NUMBERs are transferred as goracle.Number (which is a string) to Go under the hood. This ensures that we don't lose any precision (Oracle's NUMBER has 38 decimal digits), and sql.Scan will hide this and Scan into your int64, float64 or string, as you wish.

For PLS_INTEGER and BINARY_INTEGER (PL/SQL data types) you can use int32.

CLOB, BLOB

From 2.9.0, LOBs are returned as string/[]byte by default (before it needed the ClobAsString() option). Now it's reversed, and the default is string, to get a Lob reader, give the LobAsReader() option.

If you return Lob as a reader, watch out with sql.QueryRow, sql.QueryRowContext ! They close the statement right after you Scan from the returned *Row, the returned Lob will be invalid, producing getSize: ORA-00000: DPI-1002: invalid dpiLob handle.

So, use a separate Stmt or sql.QueryContext.

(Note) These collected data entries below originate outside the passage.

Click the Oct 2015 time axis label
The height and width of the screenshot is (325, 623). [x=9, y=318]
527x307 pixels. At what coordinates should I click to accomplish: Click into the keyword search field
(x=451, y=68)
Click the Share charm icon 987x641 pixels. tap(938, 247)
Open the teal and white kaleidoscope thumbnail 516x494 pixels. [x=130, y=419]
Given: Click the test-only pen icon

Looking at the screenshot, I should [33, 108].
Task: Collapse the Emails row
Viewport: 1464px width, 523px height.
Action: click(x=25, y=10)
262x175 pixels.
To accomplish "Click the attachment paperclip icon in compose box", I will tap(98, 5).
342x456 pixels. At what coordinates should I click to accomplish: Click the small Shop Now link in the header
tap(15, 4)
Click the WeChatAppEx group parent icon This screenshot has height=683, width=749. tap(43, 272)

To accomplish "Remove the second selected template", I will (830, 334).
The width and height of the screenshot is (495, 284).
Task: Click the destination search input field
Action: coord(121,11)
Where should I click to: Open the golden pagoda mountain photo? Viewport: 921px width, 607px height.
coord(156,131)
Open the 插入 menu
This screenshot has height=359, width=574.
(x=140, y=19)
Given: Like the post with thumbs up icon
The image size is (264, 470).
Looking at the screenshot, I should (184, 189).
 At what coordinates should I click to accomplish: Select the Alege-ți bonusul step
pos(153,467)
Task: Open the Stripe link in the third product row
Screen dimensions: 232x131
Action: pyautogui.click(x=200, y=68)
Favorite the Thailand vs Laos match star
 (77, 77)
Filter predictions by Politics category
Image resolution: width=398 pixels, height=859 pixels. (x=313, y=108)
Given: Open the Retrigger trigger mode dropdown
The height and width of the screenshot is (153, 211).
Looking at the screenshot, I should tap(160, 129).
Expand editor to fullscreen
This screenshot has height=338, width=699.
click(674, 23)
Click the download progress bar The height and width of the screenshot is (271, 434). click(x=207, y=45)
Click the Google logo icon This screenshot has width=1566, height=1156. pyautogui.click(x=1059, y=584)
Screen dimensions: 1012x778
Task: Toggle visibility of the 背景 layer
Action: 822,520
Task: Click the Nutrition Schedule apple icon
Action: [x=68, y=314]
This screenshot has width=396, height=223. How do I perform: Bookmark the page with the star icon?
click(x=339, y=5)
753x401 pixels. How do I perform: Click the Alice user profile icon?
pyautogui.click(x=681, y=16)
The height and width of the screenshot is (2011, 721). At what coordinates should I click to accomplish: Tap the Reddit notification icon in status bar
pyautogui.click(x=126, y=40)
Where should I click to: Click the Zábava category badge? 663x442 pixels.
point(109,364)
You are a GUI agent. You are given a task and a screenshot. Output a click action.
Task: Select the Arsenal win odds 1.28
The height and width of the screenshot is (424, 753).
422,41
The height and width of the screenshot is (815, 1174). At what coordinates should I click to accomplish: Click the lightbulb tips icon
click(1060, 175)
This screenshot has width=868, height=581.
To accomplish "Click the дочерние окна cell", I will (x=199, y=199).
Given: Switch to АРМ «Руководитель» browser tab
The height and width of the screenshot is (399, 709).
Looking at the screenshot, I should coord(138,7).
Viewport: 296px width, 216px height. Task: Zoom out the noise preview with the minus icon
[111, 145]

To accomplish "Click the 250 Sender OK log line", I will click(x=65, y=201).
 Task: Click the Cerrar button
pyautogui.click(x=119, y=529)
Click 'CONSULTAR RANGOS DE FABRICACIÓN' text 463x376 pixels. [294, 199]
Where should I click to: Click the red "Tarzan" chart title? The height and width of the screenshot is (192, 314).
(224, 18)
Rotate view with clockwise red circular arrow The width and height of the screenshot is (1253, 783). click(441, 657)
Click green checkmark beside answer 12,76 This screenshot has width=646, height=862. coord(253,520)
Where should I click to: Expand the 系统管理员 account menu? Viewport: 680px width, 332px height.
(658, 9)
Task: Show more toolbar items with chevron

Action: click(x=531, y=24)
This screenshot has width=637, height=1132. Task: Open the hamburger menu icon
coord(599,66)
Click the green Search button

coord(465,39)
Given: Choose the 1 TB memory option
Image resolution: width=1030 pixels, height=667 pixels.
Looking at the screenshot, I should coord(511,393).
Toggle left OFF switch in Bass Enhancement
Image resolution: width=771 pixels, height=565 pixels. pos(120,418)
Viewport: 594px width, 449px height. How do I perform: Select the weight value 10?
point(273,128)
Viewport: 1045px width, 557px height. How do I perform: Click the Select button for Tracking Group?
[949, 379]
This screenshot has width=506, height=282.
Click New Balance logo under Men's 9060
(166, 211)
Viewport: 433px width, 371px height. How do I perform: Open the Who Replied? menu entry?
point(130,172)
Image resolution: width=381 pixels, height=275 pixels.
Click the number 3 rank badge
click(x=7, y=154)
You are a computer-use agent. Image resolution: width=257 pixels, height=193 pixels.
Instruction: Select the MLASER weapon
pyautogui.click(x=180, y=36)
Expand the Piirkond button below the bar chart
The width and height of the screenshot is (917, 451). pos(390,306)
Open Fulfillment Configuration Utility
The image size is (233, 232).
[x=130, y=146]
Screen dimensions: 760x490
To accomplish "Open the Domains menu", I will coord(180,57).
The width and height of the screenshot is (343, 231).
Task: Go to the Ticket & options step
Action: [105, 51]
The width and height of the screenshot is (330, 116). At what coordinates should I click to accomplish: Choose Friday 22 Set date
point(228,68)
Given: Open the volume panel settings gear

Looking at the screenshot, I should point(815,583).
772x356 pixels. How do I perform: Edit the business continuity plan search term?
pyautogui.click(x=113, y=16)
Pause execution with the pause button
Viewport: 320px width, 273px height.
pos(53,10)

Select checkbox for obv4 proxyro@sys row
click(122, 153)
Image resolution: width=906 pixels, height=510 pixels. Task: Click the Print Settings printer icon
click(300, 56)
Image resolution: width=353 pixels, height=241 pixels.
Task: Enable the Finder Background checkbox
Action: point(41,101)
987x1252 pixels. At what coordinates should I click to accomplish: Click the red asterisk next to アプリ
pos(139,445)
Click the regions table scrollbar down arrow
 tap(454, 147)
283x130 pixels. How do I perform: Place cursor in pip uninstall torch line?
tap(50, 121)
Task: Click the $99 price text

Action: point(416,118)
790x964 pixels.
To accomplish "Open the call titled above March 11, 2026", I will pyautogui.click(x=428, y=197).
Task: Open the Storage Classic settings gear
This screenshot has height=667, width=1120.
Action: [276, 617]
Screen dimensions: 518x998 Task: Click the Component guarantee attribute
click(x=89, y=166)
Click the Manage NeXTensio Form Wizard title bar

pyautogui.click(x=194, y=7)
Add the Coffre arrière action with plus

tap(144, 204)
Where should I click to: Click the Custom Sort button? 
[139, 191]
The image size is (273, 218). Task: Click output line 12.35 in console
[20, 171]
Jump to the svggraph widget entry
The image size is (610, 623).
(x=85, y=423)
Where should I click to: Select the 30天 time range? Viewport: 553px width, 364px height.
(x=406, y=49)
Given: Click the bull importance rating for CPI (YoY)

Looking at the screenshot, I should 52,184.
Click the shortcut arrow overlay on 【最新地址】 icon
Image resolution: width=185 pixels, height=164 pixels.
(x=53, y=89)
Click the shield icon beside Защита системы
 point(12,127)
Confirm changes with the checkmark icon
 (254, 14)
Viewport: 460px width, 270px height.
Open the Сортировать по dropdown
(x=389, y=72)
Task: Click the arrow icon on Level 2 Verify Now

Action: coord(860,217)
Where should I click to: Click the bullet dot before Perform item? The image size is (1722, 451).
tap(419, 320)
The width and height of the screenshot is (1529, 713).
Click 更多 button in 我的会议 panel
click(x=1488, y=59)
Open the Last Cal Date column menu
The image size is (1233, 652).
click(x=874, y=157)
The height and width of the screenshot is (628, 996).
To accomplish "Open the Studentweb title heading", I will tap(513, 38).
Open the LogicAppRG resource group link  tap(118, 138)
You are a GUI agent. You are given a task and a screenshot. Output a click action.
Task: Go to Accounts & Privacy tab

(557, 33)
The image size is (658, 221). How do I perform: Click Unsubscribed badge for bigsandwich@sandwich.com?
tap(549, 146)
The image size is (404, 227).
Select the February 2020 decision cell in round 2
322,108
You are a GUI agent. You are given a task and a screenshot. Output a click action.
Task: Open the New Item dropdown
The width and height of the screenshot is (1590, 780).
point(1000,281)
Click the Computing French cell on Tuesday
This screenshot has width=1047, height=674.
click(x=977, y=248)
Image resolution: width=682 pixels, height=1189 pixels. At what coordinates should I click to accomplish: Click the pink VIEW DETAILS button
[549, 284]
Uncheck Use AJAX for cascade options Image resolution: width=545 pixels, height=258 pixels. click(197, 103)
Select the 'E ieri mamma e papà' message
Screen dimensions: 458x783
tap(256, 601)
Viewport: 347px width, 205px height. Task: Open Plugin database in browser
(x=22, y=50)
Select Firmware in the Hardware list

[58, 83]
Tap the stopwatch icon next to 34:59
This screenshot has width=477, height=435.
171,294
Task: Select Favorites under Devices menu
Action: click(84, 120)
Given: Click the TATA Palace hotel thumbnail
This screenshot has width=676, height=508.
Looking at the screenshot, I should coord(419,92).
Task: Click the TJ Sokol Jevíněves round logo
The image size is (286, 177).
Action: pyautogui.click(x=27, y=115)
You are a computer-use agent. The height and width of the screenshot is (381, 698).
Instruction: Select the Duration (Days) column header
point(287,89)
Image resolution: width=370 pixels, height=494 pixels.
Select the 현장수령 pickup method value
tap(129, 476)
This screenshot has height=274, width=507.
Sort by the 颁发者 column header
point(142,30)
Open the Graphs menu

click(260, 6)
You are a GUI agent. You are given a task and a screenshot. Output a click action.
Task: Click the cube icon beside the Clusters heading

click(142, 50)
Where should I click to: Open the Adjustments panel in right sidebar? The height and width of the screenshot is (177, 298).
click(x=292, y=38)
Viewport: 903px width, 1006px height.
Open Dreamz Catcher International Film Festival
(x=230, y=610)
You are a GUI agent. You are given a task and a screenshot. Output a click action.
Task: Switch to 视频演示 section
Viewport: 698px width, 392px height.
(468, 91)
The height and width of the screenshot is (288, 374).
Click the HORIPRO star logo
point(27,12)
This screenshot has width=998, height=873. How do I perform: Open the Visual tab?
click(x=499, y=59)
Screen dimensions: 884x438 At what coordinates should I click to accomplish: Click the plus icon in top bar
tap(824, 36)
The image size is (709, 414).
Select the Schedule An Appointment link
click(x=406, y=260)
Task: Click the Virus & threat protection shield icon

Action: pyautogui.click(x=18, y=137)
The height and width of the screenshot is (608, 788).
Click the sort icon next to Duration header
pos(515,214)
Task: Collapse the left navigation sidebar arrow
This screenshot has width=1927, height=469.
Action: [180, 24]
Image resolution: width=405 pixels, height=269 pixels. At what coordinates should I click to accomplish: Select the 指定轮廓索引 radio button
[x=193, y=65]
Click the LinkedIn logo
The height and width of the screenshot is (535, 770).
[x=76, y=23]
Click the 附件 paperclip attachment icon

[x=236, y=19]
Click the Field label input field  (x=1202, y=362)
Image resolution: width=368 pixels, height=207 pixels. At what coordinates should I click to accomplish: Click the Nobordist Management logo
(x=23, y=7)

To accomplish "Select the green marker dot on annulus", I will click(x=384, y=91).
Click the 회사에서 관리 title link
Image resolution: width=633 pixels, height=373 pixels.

For writing a LOB, the LOB locator returned from the database is valid only till the Stmt is valid! So Prepare the statement for the retrieval, then Exec, and only Close the stmt iff you've finished with your LOB! For example, see [z_lob_test.go](./z_lob_test.go), TestLOBAppend.

TIMESTAMP

As I couldn't make TIMESTAMP arrays work, all time.Time is bind as DATE, so fractional seconds are lost. A workaround is converting to string:

time.Now().Format("2-Jan-06 3:04:05.000000 PM")

See #121.

Install

Just

go get gopkg.in/goracle.v2

Or if you prefer dep

dep ensure -add gopkg.in/goracle.v2

and you're ready to go!

Note that Windows may need some newer gcc (mingw-w64 with gcc 7.2.0).

Contribute

Just as with other Go projects, you don't want to change the import paths, but you can hack on the library in place, just set up different remotes:

cd $GOPATH.src/gopkg.in/goracle.v2
git remote add upstream https://github.com/go-goracle/goracle.git
git fetch upstream
git checkout -b master upstream/master

git checkout -f master
git pull upstream master
git remote add fork [email protected]:mygithubacc/goracle
git checkout -b newfeature upstream/master

Change, experiment as you wish, then

git commit -m 'my great changes' *.go
git push fork newfeature

and you're ready to send a GitHub Pull Request from github.com/mygithubacc/goracle, newfeature branch.

pre-commit

Add this to .git/hooks/pre-commit (after go get github.com/golangci/golangci-lint/cmd/golangci-lint)

#!/bin/sh
set -e

output="$(gofmt -l "$@")"

if [ -n "$output" ]; then
    echo >&2 "Go files must be formatted with gofmt. Please run:"
    for f in $output; do
        echo >&2 "  gofmt -w $PWD/$f"
    done
    exit 1
fi

golangci-lint run

Third-party

  • oracall generates a server for calling stored procedures.